» WHAT TO PRODUCE: Transcribe only what runs from the line containing "1512x784 pixels. At" through the final line below, exactly, and leave every picture out.

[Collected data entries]
= = =
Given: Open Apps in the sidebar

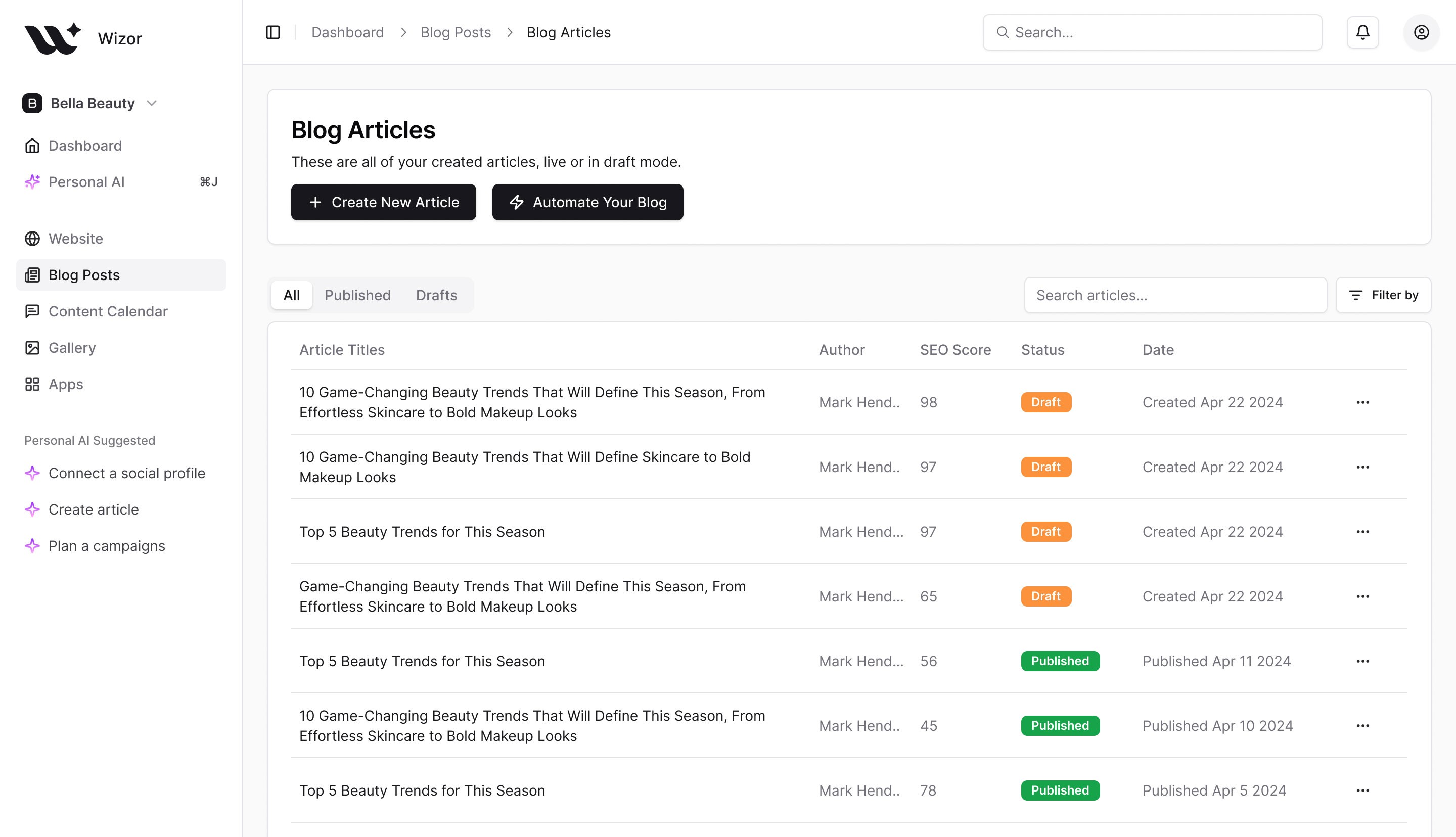Looking at the screenshot, I should pyautogui.click(x=66, y=384).
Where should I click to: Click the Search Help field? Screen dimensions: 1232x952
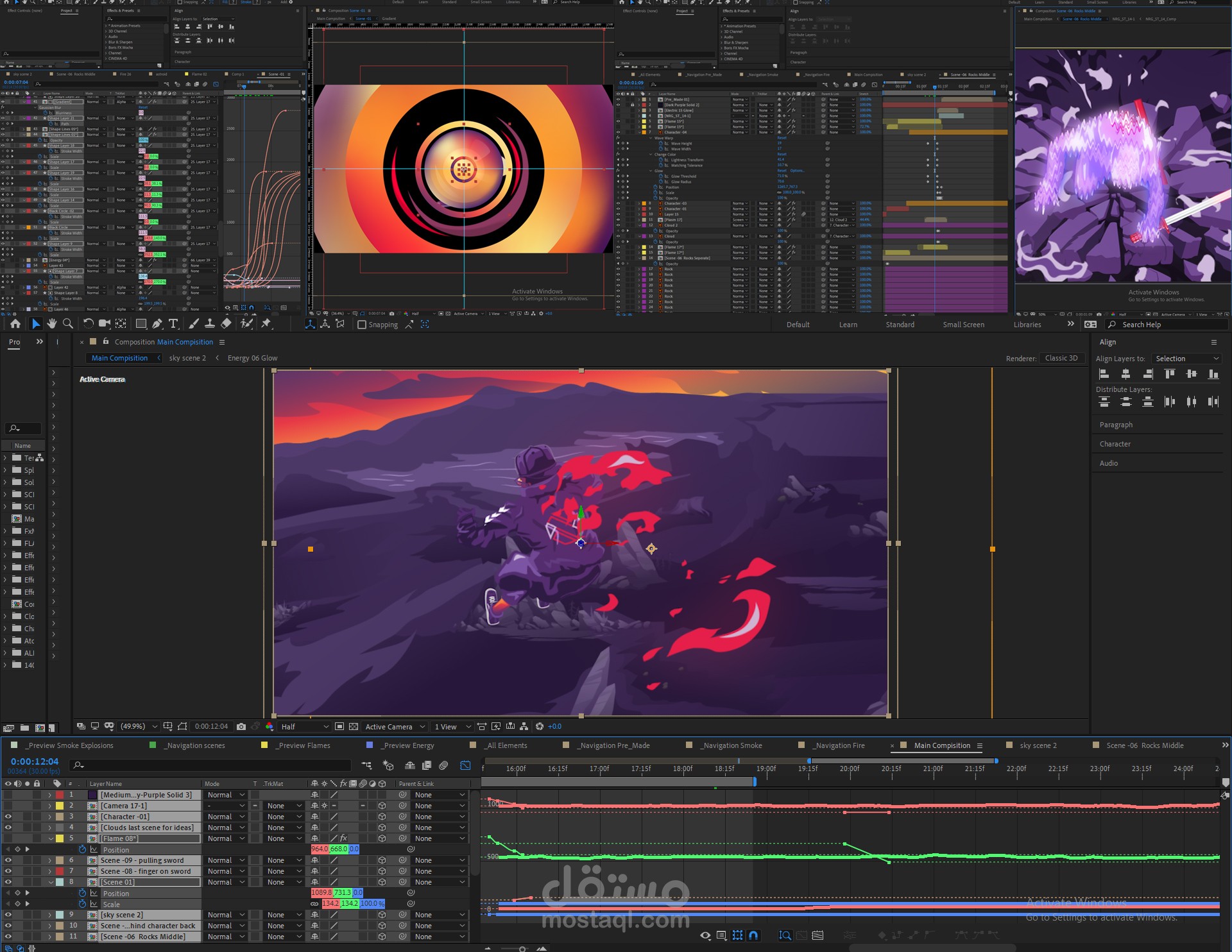[x=1168, y=325]
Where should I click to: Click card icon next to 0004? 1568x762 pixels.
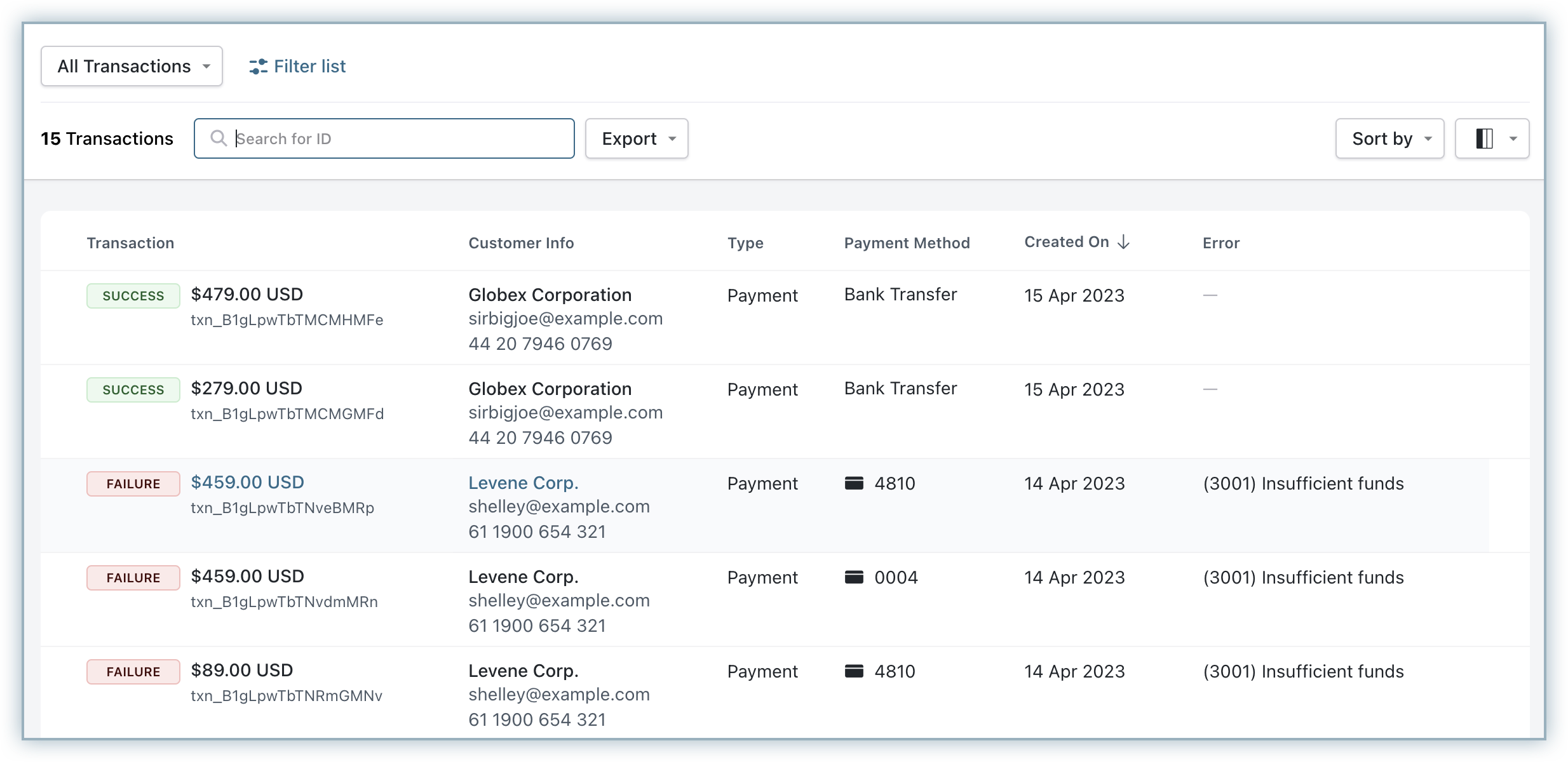854,577
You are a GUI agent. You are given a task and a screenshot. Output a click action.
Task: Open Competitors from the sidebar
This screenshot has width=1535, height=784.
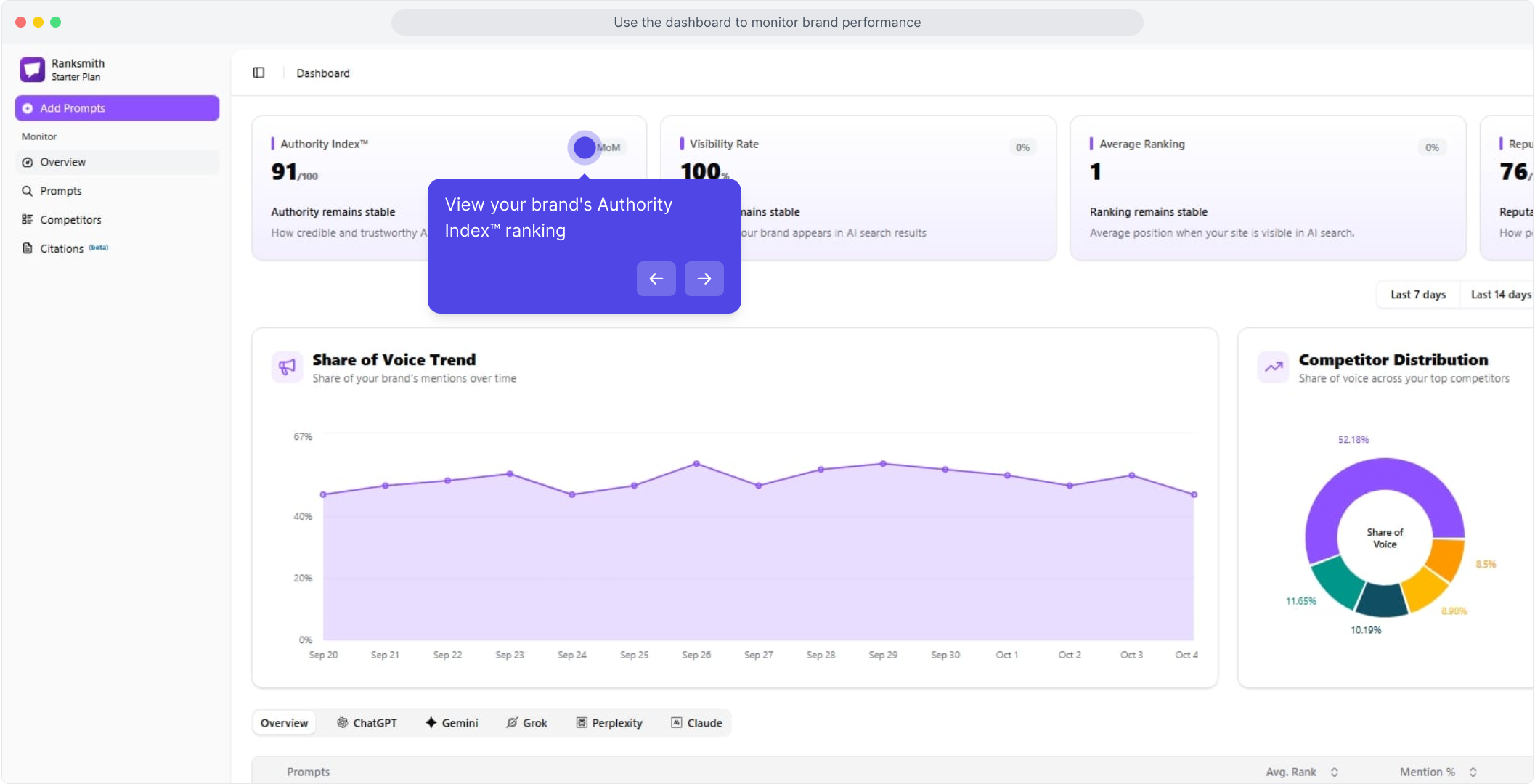[70, 219]
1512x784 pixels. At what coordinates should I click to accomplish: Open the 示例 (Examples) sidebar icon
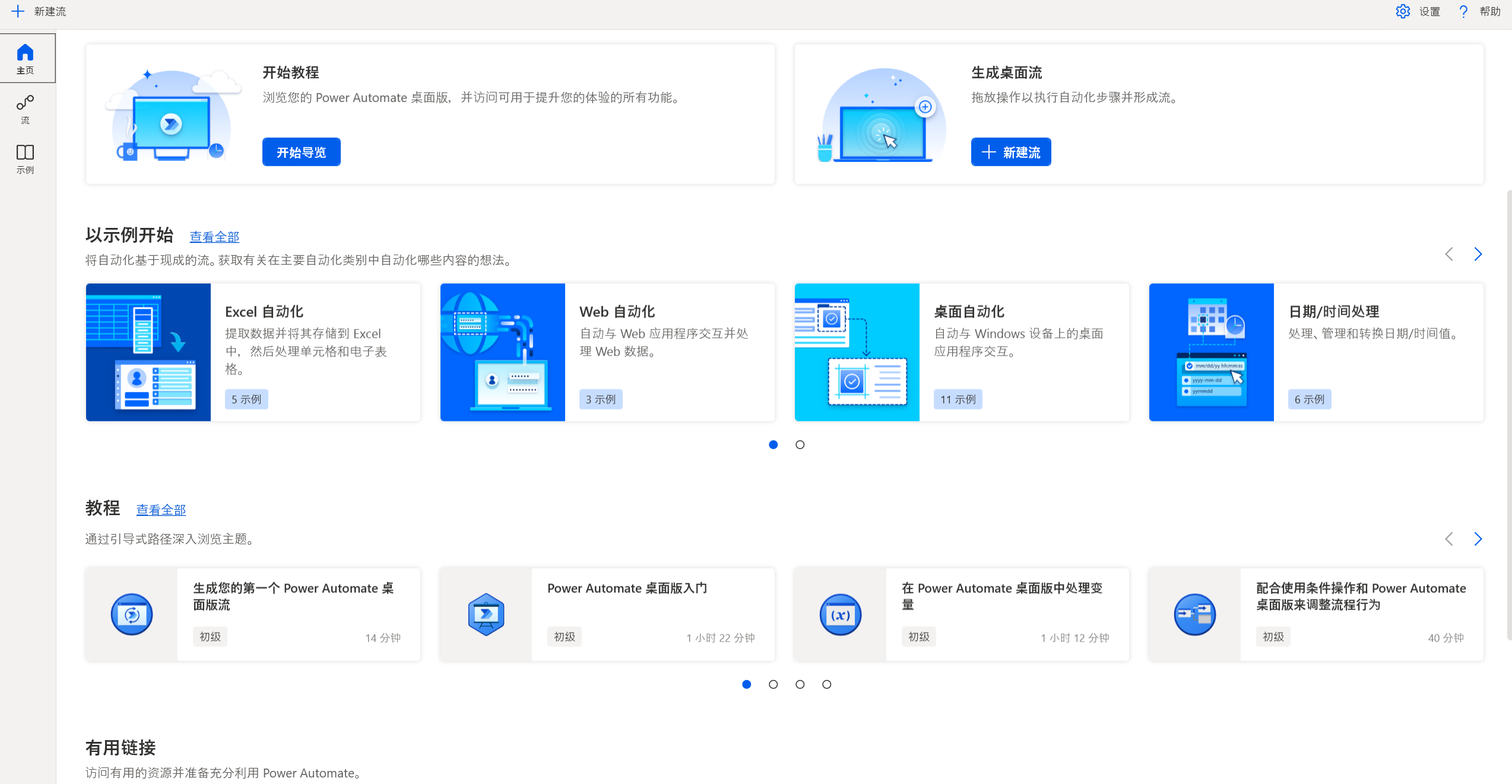pos(25,158)
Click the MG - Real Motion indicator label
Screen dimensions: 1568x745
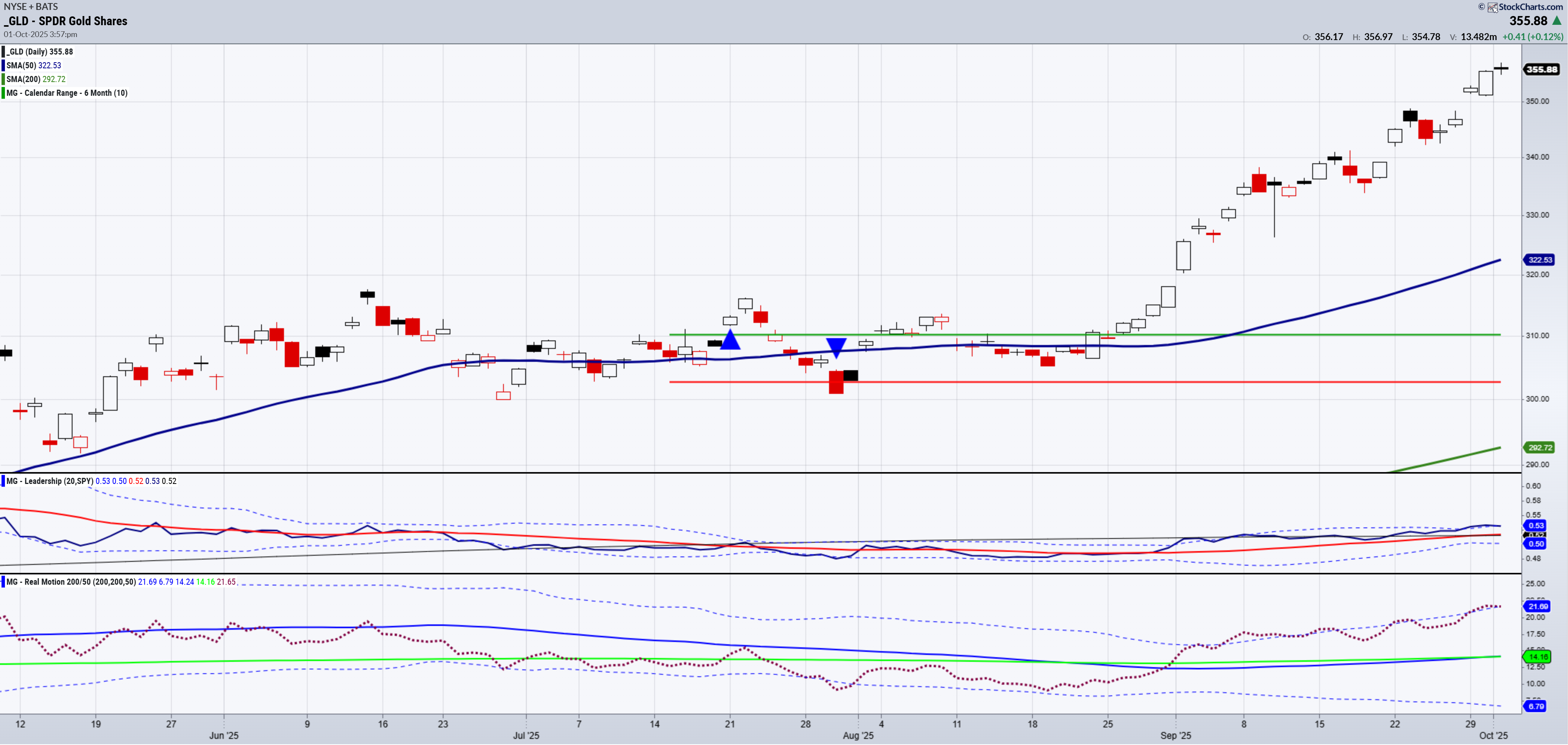71,582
= = =
» TASK OUTPUT:
1512x784 pixels. At what coordinates should I click to accomplish: Open the 示例 (Examples) sidebar icon
pos(25,158)
Click the MG - Real Motion indicator label
Screen dimensions: 1568x745
71,582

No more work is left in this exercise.